## Task details
Match the word "computer". Return each line of the data below where it appears.

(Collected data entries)
————————

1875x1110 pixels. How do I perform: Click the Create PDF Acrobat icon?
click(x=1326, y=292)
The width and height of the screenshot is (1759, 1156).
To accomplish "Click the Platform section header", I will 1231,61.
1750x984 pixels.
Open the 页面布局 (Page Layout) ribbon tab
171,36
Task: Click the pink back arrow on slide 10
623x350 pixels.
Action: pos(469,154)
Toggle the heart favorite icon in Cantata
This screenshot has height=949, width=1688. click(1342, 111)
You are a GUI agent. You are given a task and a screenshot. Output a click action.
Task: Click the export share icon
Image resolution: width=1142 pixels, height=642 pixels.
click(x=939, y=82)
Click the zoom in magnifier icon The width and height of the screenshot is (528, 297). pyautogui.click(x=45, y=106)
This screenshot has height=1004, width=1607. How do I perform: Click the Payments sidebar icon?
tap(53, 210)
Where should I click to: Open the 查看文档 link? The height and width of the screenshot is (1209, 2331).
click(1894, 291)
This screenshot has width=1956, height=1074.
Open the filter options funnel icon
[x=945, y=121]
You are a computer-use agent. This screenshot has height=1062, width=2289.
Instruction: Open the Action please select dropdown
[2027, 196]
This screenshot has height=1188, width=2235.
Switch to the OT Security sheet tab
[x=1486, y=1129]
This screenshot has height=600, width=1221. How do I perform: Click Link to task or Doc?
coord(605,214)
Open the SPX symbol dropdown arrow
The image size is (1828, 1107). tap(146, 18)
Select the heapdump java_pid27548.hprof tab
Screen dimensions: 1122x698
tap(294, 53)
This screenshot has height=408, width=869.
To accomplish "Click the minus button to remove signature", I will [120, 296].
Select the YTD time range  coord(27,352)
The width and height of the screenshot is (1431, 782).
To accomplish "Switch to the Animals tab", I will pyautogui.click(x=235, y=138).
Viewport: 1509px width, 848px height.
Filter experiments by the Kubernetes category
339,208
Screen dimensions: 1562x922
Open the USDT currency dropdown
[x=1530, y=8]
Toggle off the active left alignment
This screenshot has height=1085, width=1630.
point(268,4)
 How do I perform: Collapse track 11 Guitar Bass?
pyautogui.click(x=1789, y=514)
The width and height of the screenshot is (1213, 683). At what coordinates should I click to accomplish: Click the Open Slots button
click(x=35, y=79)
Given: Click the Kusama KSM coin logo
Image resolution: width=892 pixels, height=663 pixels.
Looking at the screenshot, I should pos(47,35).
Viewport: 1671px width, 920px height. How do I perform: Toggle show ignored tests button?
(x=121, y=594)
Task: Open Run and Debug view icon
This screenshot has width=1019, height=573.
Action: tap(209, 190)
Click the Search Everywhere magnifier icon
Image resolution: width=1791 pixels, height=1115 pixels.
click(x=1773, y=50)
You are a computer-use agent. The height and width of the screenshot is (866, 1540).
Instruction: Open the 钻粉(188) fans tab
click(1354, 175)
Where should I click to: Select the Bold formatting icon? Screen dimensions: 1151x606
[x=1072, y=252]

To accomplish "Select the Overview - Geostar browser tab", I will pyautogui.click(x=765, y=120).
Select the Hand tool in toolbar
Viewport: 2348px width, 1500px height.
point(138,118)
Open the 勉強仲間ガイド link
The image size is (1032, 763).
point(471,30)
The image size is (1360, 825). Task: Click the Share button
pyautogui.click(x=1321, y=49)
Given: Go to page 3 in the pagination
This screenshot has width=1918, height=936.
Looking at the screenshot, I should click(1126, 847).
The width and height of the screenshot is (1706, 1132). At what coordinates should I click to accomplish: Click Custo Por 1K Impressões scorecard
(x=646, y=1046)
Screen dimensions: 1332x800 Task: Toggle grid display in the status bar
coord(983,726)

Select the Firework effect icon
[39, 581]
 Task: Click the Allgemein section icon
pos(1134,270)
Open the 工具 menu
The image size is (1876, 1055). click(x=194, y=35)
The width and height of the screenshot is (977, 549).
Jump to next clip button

————————

## Response
You are a computer-use agent. This screenshot has height=1062, width=2289.
You are a computer-use agent. The height and width of the screenshot is (866, 1540).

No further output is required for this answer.